--- Records shown ---
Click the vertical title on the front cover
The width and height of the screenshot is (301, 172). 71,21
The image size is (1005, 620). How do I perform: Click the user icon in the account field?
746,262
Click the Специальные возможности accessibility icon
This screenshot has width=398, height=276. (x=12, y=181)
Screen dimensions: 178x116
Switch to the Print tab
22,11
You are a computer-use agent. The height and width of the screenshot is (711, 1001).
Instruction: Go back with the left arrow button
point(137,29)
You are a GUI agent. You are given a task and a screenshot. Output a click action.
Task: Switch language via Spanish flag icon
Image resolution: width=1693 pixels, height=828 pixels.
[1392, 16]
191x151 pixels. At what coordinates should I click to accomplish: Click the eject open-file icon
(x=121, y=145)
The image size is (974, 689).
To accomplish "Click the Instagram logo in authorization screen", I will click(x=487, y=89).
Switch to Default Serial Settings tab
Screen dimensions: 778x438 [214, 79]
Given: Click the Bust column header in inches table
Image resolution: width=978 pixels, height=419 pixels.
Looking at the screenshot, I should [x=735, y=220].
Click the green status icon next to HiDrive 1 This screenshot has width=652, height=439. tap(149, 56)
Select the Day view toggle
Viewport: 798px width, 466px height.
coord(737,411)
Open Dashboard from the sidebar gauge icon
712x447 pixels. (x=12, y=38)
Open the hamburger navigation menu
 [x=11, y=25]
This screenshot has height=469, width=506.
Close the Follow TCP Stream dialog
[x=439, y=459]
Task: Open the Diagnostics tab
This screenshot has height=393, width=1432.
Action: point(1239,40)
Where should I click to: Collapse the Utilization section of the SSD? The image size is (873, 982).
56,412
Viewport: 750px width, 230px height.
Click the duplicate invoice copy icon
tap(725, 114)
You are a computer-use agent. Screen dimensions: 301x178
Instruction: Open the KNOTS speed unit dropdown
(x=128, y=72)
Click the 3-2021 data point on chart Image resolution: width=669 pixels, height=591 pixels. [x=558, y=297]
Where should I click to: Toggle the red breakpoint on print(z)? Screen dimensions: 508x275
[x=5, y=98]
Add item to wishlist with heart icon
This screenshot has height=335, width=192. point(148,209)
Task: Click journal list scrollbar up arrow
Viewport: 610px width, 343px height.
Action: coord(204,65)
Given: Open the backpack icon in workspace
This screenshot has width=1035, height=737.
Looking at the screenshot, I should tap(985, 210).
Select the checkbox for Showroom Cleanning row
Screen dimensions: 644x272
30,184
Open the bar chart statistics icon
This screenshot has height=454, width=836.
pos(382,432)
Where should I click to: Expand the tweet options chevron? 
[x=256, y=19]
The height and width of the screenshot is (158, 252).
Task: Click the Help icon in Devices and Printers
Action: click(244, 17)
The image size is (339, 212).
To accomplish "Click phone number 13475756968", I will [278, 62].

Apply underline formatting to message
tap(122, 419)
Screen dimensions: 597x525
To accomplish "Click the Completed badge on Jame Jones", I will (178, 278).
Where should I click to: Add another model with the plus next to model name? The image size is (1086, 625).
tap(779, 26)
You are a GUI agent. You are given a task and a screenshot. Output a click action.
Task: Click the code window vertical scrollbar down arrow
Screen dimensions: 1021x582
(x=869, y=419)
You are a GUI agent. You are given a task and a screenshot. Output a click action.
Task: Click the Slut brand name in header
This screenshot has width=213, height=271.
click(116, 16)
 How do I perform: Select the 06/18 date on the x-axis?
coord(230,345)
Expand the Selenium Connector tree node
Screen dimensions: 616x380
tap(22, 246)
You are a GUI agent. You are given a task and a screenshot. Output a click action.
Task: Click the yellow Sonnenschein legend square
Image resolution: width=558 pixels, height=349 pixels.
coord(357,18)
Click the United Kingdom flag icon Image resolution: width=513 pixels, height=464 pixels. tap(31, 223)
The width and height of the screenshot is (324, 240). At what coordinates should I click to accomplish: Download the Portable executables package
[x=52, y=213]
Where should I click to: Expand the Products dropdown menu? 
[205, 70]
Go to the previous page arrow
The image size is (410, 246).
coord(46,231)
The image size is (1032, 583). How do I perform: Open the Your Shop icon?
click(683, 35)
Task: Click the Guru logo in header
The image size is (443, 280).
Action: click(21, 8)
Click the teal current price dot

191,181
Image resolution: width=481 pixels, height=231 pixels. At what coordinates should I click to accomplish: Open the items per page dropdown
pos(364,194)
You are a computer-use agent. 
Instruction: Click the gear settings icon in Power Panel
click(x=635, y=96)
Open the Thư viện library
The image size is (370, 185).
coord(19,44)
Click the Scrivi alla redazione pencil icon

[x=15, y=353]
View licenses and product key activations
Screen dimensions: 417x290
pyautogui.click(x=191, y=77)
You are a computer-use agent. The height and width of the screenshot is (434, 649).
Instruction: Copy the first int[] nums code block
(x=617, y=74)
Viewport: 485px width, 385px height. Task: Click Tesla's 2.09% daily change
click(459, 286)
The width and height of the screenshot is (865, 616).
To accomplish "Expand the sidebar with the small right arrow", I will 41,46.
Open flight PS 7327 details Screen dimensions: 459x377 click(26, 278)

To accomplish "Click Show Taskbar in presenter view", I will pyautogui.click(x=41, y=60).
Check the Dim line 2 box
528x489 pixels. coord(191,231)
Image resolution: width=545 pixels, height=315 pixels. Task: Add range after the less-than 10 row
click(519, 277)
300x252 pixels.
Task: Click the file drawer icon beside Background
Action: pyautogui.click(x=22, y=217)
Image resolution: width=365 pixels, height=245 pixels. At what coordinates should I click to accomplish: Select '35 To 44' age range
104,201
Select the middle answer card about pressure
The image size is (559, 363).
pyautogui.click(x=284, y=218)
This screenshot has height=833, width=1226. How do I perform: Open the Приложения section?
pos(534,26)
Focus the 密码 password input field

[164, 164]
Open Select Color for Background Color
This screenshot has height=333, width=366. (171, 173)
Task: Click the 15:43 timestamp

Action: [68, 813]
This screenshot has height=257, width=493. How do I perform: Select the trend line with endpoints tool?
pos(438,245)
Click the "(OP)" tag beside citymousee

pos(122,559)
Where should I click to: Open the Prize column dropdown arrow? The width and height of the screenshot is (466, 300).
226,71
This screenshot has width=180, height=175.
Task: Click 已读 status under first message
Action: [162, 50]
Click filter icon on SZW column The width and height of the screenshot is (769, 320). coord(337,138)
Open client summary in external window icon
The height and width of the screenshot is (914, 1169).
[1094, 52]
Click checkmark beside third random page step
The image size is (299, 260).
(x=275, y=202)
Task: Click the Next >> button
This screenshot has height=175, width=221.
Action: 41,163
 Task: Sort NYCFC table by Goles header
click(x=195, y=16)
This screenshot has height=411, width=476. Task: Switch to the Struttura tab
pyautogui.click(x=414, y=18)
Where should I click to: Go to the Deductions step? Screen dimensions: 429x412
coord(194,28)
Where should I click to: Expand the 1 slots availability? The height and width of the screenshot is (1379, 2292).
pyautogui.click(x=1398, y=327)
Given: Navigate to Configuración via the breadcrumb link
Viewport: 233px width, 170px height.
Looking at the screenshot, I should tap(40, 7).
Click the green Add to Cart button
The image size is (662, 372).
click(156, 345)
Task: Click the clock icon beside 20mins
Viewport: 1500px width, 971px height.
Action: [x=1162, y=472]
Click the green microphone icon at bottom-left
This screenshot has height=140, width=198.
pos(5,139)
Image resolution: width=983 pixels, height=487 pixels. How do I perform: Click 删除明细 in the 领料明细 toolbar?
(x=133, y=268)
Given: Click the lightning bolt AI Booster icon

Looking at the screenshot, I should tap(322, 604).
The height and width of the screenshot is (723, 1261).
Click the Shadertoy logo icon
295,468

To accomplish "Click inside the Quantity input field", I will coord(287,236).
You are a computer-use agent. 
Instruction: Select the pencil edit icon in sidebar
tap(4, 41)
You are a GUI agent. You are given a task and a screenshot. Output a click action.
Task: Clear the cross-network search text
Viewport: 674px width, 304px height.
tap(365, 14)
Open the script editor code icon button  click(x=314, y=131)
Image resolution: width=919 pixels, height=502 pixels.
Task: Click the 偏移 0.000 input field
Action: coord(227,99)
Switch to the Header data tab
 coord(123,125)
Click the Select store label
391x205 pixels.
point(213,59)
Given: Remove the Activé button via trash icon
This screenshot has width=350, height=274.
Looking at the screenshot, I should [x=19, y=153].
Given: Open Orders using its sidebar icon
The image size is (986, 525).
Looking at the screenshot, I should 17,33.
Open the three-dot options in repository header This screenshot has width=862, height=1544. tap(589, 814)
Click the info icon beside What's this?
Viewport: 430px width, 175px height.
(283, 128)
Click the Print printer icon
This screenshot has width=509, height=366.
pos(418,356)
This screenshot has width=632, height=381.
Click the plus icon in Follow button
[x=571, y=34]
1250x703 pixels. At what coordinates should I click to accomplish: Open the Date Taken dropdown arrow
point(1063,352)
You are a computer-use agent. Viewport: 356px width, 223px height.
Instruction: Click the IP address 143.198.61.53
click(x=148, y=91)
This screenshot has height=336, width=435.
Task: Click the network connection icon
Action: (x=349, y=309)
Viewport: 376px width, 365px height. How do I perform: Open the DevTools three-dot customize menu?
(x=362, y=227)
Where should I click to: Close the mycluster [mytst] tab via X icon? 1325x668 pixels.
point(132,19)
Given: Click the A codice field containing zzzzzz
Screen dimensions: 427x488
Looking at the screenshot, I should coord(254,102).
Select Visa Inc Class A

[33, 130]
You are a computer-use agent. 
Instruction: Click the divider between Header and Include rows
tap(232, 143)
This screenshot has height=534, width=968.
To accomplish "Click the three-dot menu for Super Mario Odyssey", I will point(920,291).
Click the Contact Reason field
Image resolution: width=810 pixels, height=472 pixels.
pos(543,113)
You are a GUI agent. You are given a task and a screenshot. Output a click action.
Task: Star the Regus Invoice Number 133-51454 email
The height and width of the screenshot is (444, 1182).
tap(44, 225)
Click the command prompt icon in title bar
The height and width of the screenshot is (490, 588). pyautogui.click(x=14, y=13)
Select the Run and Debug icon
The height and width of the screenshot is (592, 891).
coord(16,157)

--- Exercise instructions ---
Give back exactly the lines running from the line that has "Task: Star the" to the end of the entries above.

--- Worked solution ---
Task: Star the Regus Invoice Number 133-51454 email
The height and width of the screenshot is (444, 1182).
tap(44, 225)
Click the command prompt icon in title bar
The height and width of the screenshot is (490, 588). pyautogui.click(x=14, y=13)
Select the Run and Debug icon
The height and width of the screenshot is (592, 891).
coord(16,157)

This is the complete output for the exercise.